A função retórica seria constituir o global como um espaço político e torná-lo um campo governável, justificando o exercício da autoridade dentro dele, seria uma resposta ao problema da governança sem governo

Introdução teórica – Sociedade Civil Global

Seria possível identificar duas dimensões ou duas esferas distintas de pressão:

Forças sociais contestadoras/contra-hegemônicas e forças dominantes, interessadas na manutenção da ordem hegemônica.

Mesmo dentro do mesmo conjunto de forças sociais identificam-se posições e interesses distintos, que podem ou não convergir.

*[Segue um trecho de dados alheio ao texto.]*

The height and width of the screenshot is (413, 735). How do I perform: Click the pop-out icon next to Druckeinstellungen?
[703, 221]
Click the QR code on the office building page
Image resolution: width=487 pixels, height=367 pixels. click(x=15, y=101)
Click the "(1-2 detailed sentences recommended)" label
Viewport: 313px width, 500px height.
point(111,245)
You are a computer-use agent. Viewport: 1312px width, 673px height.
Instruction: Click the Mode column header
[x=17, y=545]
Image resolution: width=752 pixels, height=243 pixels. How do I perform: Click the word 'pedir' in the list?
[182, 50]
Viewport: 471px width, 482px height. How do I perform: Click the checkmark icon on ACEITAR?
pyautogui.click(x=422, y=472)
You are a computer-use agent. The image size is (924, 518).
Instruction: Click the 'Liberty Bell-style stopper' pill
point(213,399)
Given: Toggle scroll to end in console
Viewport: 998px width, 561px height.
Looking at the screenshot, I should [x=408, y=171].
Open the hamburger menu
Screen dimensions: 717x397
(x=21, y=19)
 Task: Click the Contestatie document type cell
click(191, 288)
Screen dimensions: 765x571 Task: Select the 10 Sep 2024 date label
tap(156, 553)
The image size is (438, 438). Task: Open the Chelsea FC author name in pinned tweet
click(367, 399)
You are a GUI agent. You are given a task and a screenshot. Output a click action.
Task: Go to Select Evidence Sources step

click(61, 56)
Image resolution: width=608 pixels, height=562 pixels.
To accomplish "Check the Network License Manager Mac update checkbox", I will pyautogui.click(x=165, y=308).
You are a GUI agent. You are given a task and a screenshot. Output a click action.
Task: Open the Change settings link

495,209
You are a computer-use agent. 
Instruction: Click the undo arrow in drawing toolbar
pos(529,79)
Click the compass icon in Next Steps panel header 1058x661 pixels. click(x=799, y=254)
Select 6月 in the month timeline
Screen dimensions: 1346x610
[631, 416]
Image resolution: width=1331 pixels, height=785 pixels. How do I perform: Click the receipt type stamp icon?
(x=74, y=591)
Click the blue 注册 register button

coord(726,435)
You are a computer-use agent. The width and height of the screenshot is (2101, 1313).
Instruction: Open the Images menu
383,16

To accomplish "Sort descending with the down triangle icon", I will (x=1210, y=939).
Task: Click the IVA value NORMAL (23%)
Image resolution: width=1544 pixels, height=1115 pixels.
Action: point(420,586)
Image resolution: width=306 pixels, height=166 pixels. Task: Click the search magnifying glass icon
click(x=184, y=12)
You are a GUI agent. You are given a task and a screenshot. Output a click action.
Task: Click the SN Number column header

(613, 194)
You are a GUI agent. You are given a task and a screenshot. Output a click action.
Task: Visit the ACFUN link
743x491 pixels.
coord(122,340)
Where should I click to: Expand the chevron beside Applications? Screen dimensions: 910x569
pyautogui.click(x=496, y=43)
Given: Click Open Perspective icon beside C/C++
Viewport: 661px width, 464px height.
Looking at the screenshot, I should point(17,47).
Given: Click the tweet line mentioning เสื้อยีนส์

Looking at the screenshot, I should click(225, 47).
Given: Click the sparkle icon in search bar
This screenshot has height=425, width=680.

Introdução teórica – Sociedade Civil Global

Duas grandes dimensões de análise quando se trata do termo “sociedade civil global”:

Por um lado, uma vertente mais institucionalizada de participação de atores não estatais nas arenas de governança no plano internacional (como em organismos internacionais e cúpulas governamentais) e,

Por outro lado, a articulação de atores não estatais em movimentos contra-hegemônicos e subalternos, de âmbito continental ou mesmo mundial.

Introdução teórica – Sociedade Civil Global

A construção da sociedade civil como uma esfera autônoma seria, paradoxalmente, uma das maiores conquistas da “arte de governo liberal”.

Se a sociedade civil global é mais bem entendida em correlação a uma governança global emergente e se as teorias que a explicam servem para justificar o exercício de autoridade no campo global...

Então seu papel de emancipação deve ser discutido.

Introdução teórica – Sociedade Civil Global

No começo dos debates acadêmicos sobre a “sociedade civil global”, subjazia a perspectiva de um processo relativamente coeso, de democratização bottom-up da política mundial.

Ao longo da última década, a ideia adquire um sentido dual, que permite a coexistência e a disputa entre forças sociais contestadoras/contra-hegemônicas e forças dominantes, interessadas na manutenção da ordem hegemônica.

Introdução teórica – Sociedade Civil Global

A formulação liberal de sociedade civil - tanto quando considerada em âmbito doméstico, quando tomada em sua dimensão além-fronteiras – passou a conotar uma ideia de contrapeso, seja ao poder do Estado, seja aos mecanismos de governança do sistema de Estados.

Particularmente no âmbito internacional esta é sua maior contribuição, isto é, a ideia de uma “sociedade civil global” contribui mais pela tentativa de explicar forças que lutam por reforma/contestação do sistema internacional, do que pela realocação propriamente dita de um conceito historicamente ligado ao âmbito doméstico

Introdução teórica – Sociedade Civil Global

Os espaços criados pela articulação de atores não estatais além das fronteiras, por vezes chamado de “sociedade civil global”, devem ser entendidos como

arenas transnacionais de disputas entre forças sociais, nas quais coexiste o potencial de dominação e de resistência.